Read the entries that follow and give each one again precisely.

◆ Materials provided ◆

_ _ _

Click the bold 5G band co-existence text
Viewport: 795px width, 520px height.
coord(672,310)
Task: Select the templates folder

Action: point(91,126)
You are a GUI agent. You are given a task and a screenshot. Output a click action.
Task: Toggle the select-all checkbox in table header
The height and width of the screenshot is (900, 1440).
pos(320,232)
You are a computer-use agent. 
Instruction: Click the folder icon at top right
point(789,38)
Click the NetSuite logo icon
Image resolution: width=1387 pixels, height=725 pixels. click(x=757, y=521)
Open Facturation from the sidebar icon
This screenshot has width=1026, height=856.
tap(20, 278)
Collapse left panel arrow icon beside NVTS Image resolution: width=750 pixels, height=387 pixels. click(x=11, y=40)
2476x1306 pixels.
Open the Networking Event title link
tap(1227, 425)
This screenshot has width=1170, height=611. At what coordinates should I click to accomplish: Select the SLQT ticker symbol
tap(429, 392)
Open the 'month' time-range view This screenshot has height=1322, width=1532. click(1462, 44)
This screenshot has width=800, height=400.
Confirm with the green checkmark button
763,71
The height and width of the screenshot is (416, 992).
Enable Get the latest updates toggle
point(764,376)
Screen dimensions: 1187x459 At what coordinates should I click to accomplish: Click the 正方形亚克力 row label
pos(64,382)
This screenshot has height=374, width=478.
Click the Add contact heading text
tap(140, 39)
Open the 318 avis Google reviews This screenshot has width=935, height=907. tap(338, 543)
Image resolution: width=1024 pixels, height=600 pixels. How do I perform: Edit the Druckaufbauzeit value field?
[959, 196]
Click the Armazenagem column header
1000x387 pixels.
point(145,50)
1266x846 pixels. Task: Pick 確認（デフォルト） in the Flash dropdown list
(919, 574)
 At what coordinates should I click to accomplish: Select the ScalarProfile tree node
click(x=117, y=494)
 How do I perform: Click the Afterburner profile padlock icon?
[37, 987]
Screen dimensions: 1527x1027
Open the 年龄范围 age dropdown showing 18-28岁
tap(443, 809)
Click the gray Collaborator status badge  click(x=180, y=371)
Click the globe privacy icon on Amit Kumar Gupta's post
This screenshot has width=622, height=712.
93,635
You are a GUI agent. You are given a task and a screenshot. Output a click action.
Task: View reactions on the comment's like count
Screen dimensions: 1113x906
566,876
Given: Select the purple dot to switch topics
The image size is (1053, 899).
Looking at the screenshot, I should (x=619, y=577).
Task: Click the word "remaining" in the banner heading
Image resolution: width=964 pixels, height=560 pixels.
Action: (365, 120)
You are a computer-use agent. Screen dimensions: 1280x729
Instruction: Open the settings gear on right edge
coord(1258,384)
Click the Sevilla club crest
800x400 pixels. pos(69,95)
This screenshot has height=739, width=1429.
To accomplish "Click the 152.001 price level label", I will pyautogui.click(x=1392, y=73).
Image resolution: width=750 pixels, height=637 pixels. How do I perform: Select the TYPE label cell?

_ _ _

◆ Expected answer ◆
Click the bold 5G band co-existence text
Viewport: 795px width, 520px height.
coord(672,310)
Task: Select the templates folder

Action: point(91,126)
You are a GUI agent. You are given a task and a screenshot. Output a click action.
Task: Toggle the select-all checkbox in table header
The height and width of the screenshot is (900, 1440).
pos(320,232)
You are a computer-use agent. 
Instruction: Click the folder icon at top right
point(789,38)
Click the NetSuite logo icon
Image resolution: width=1387 pixels, height=725 pixels. click(x=757, y=521)
Open Facturation from the sidebar icon
This screenshot has width=1026, height=856.
tap(20, 278)
Collapse left panel arrow icon beside NVTS Image resolution: width=750 pixels, height=387 pixels. click(x=11, y=40)
2476x1306 pixels.
Open the Networking Event title link
tap(1227, 425)
This screenshot has width=1170, height=611. At what coordinates should I click to accomplish: Select the SLQT ticker symbol
tap(429, 392)
Open the 'month' time-range view This screenshot has height=1322, width=1532. click(1462, 44)
This screenshot has width=800, height=400.
Confirm with the green checkmark button
763,71
The height and width of the screenshot is (416, 992).
Enable Get the latest updates toggle
point(764,376)
Screen dimensions: 1187x459 At what coordinates should I click to accomplish: Click the 正方形亚克力 row label
pos(64,382)
This screenshot has height=374, width=478.
Click the Add contact heading text
tap(140, 39)
Open the 318 avis Google reviews This screenshot has width=935, height=907. tap(338, 543)
Image resolution: width=1024 pixels, height=600 pixels. How do I perform: Edit the Druckaufbauzeit value field?
[959, 196]
Click the Armazenagem column header
1000x387 pixels.
point(145,50)
1266x846 pixels. Task: Pick 確認（デフォルト） in the Flash dropdown list
(919, 574)
 At what coordinates should I click to accomplish: Select the ScalarProfile tree node
click(x=117, y=494)
 How do I perform: Click the Afterburner profile padlock icon?
[37, 987]
Screen dimensions: 1527x1027
Open the 年龄范围 age dropdown showing 18-28岁
tap(443, 809)
Click the gray Collaborator status badge  click(x=180, y=371)
Click the globe privacy icon on Amit Kumar Gupta's post
This screenshot has width=622, height=712.
93,635
You are a GUI agent. You are given a task and a screenshot. Output a click action.
Task: View reactions on the comment's like count
Screen dimensions: 1113x906
566,876
Given: Select the purple dot to switch topics
The image size is (1053, 899).
Looking at the screenshot, I should (x=619, y=577).
Task: Click the word "remaining" in the banner heading
Image resolution: width=964 pixels, height=560 pixels.
Action: (365, 120)
You are a computer-use agent. Screen dimensions: 1280x729
Instruction: Open the settings gear on right edge
coord(1258,384)
Click the Sevilla club crest
800x400 pixels. pos(69,95)
This screenshot has height=739, width=1429.
To accomplish "Click the 152.001 price level label", I will pyautogui.click(x=1392, y=73).
Image resolution: width=750 pixels, height=637 pixels. How do I perform: Select the TYPE label cell?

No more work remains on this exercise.